Quoted passage:
- - - -
Skip to content

Migration Guide: Obsrv 1.x to Obsrv 2.x

This documentation provides detailed steps to perform the obsrv migration from the 1.x version to the 2.x version.

This document outlines the migration strategy from Obsrv 1.x to Obsrv 2.x, with a focus on data integrity, minimal downtime, and operational continuity.

You have two migration options:

  • Method 1: Stop the 1.x ingestion system and upgrade everything in one go (downtime is required).

    When to choose this method:

    • If a few hours of downtime is acceptable (real-time data won’t be available for querying during that period, but historical data will still be accessible).
    • If you want the simplest upgrade process — the go-to option for a quick, no-complex migration.
  • Method 2: Using the Kafka Metadata Sync tool to replicate metadata (topics, consumer offsets, etc.) live between the old and new Kafka clusters (minimal downtime).

    When to choose this method:

    • The downtime for real-time querying should not exceed a few minutes.
    • If you are comfortable with the setup of a tool that synchronizes Kafka metadata between two systems.

  • Identify all ingestion jobs/connectors that send data to Obsrv (e.g., Kafka Connect, Debezium, Neo4j, API jobs, etc.).
  • Scale down all the connectors to prevent any new events from entering.
Terminal window
kubectl -n <namespace> scale deployment/<connector-name> --replicas=0
  • Allow services to clear all the lags:
    • Flink jobs
    • Druid ingestion tasks
    • Hudi writers
  • Monitor the consumer lag until all groups display a value of 0.
  • Create a Velero backup of the Obsrv namespace:
Terminal window
velero backup create obsrv-pre-migration --include-namespaces obsrv

4. Verify Kafka 3.6 consumer groups have zero lag

Section titled “4. Verify Kafka 3.6 consumer groups have zero lag”
Terminal window
BOOTSTRAP="kafka-headless.kafka.svc.cluster.local:9092"
kafka-consumer-groups.sh \
--bootstrap-server "$BOOTSTRAP" \
--all-groups --describe | grep -v "LAG *0"
  • No output → all lags are cleared.
  • If any number is displayed, it indicates that there is still lag; wait until the number reaches 0.
- - - -
Listed entries:
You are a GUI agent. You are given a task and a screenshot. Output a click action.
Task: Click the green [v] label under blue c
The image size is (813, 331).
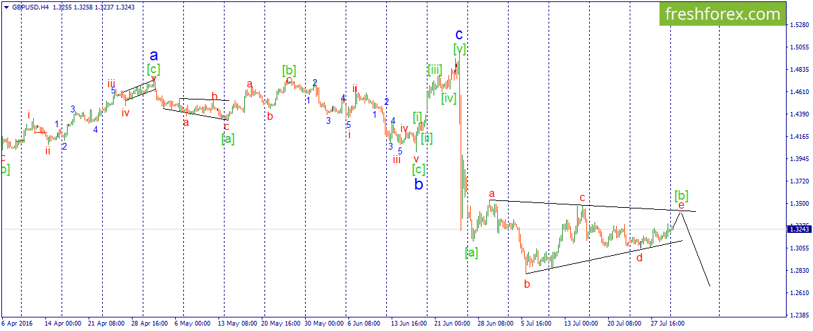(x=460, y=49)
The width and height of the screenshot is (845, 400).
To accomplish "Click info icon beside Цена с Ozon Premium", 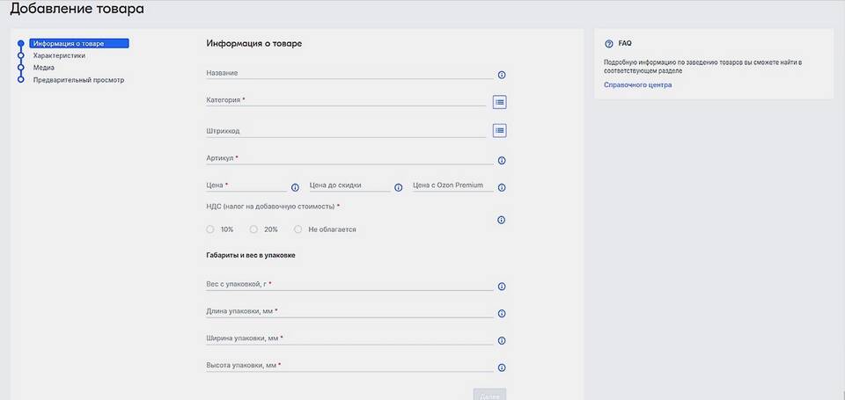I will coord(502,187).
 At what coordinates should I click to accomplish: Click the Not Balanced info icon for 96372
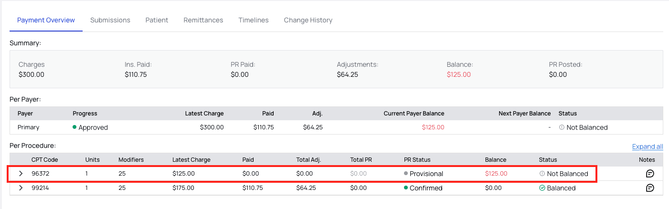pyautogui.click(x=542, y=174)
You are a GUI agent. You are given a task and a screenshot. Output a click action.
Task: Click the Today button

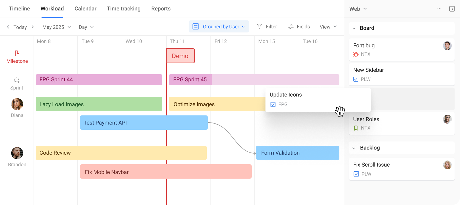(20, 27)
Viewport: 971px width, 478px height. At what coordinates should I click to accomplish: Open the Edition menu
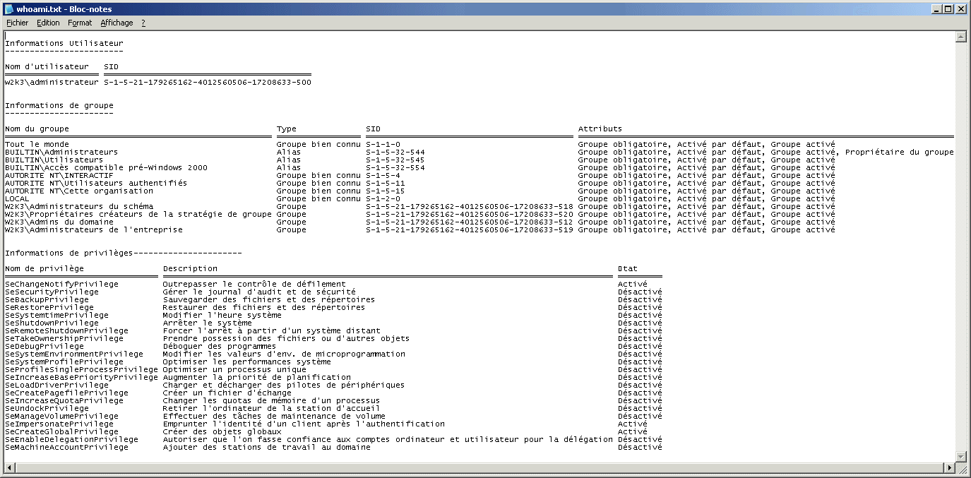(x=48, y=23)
- - - -
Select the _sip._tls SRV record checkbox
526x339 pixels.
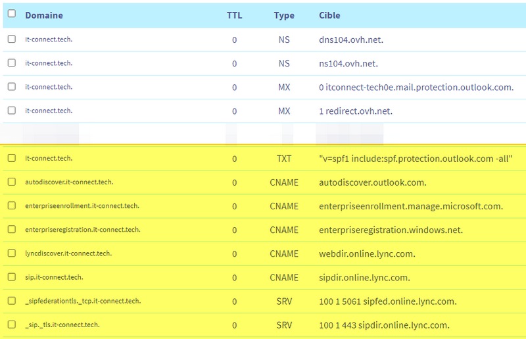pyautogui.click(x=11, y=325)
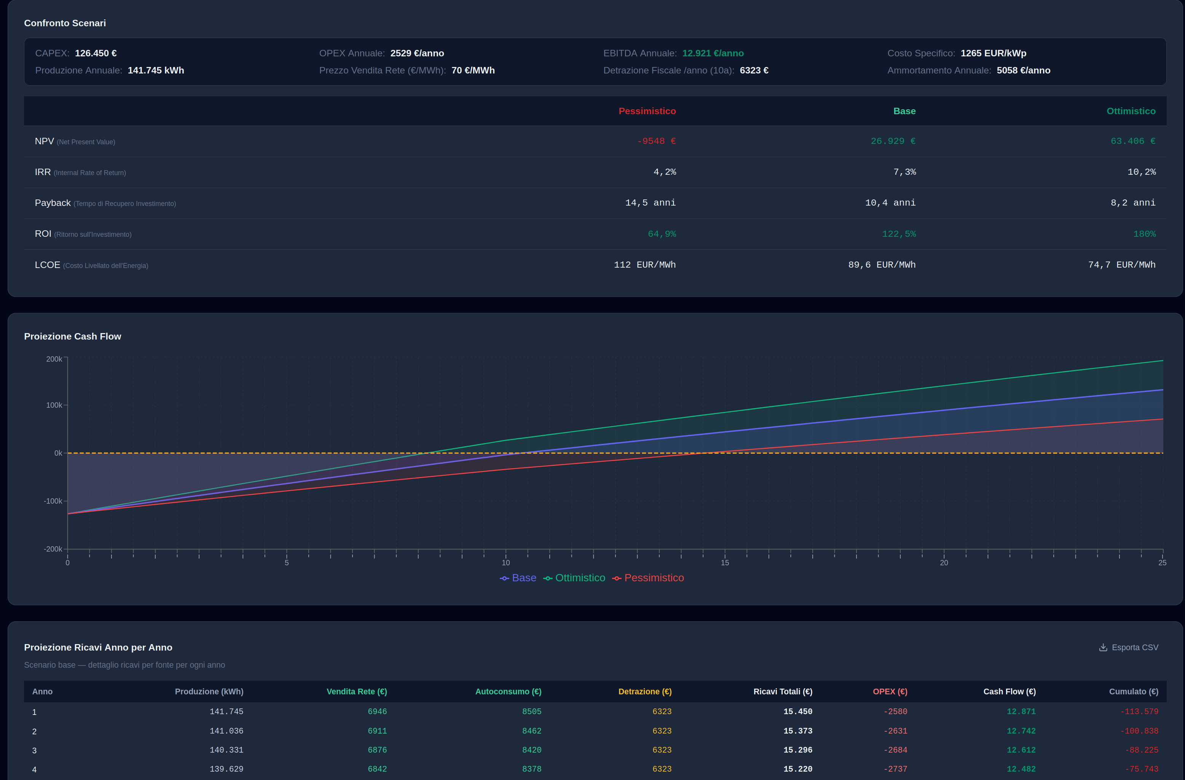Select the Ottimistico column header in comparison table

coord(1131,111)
- - - -
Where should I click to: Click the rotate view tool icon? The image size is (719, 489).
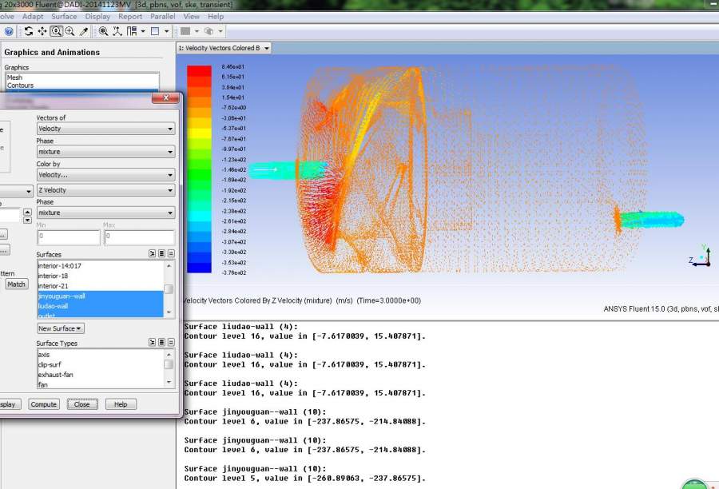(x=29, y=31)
- - - -
Tasks to complete:
1. Translate this sentence from the Obsrv migration guide into Spanish: "Monitor the consumer lag until all groups display a value of 0."
2. Summarize the Obsrv migration guide in two sentences.
3. List every example of an ingestion job or connector that the Obsrv migration guide names.
The records are separate from the migration guide and are not part of it.

Task answers:
1. Supervise el retraso de los consumidores hasta que todos los grupos muestren un valor de 0.

2. The guide describes two ways to migrate from Obsrv 1.x to Obsrv 2.x: a single upgrade that needs a few hours of downtime, or a Kafka Metadata Sync tool that keeps real-time querying downtime to a few minutes. Preparation means scaling down every connector, letting Flink jobs, Druid ingestion tasks, and Hudi writers clear their lag, creating a Velero backup of the Obsrv namespace, and confirming that the Kafka 3.6 consumer groups show zero lag.

3.
- Kafka Connect
- Debezium
- Neo4j
- API jobs